Beginning at the line with "Where should I", please repeat each line exactly through the end of the records below, including that first line and the last, but no pictures.

Saved data entries
• • • • •
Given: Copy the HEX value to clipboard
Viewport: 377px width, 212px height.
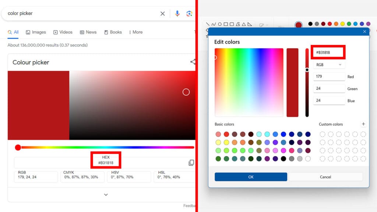Looking at the screenshot, I should click(x=191, y=163).
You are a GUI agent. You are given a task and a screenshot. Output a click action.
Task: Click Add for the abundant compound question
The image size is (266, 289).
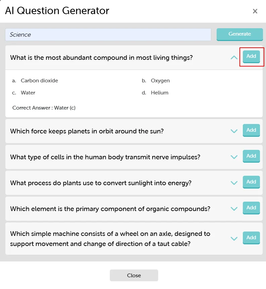251,56
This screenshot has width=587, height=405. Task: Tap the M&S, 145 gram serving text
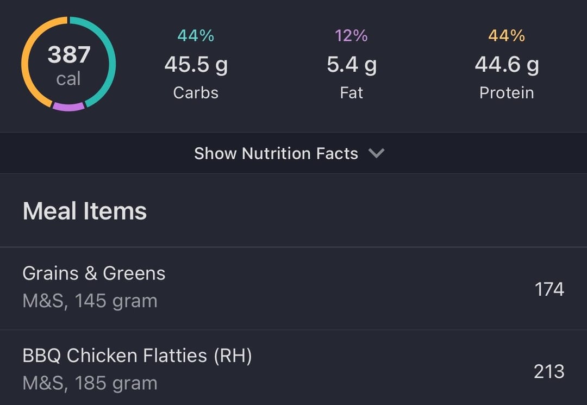(x=90, y=301)
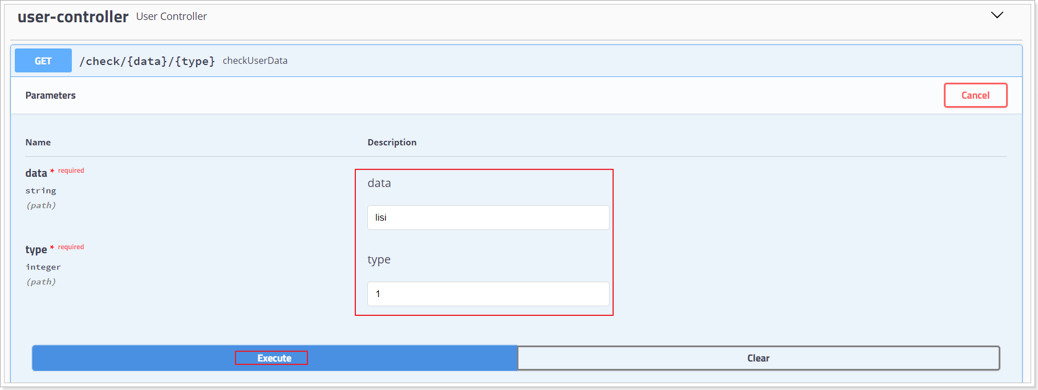
Task: Focus the data input containing lisi
Action: (488, 217)
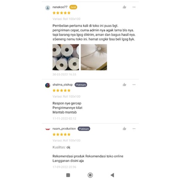Viewport: 181px width, 181px height.
Task: View review photo of white rolls
Action: click(x=66, y=57)
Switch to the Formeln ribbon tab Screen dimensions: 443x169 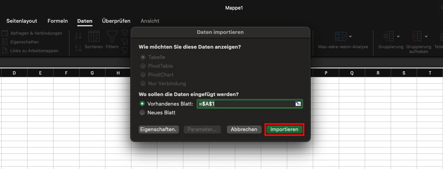pos(58,21)
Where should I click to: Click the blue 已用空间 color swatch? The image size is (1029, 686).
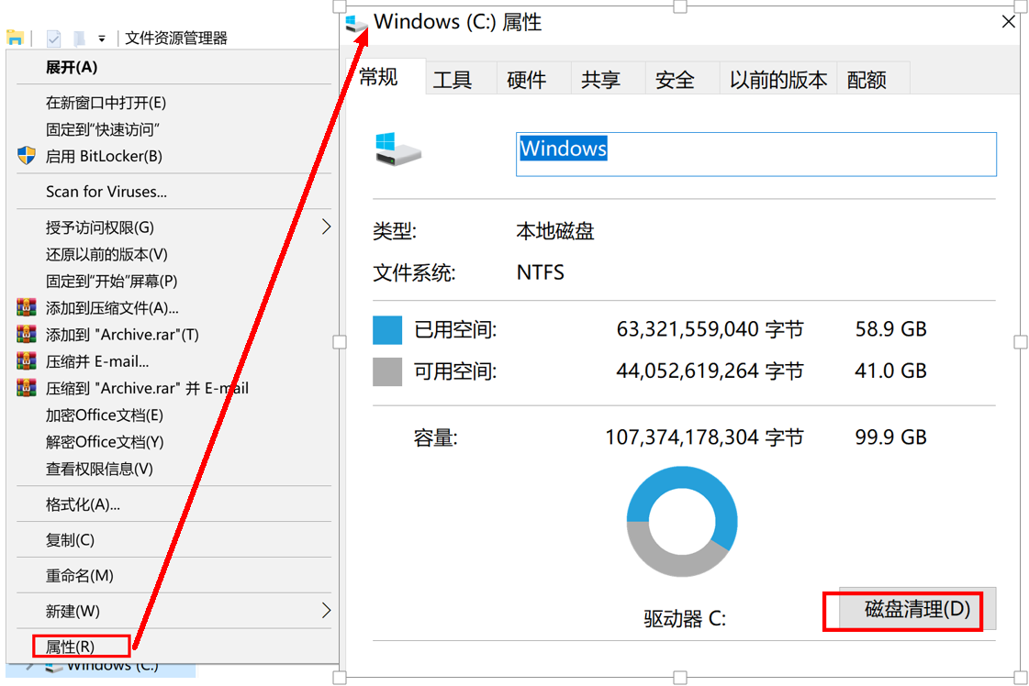(x=387, y=330)
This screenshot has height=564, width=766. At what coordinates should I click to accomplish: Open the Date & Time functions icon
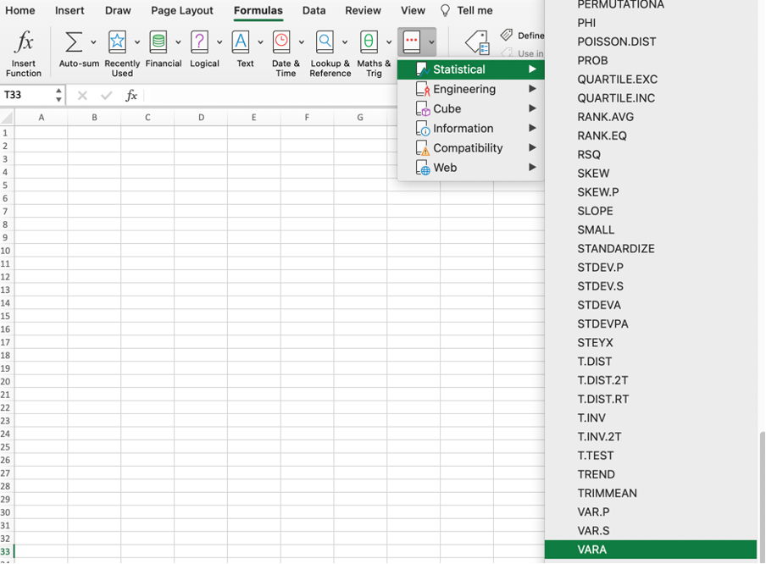pyautogui.click(x=281, y=42)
• • • • •
• **YOUR SOLUTION**
Where should I click to: Click the blue 已用空间 color swatch? The image size is (1029, 686).
(x=387, y=330)
This screenshot has height=564, width=766. At what coordinates should I click to accomplish: Open the Date & Time functions icon
pyautogui.click(x=281, y=42)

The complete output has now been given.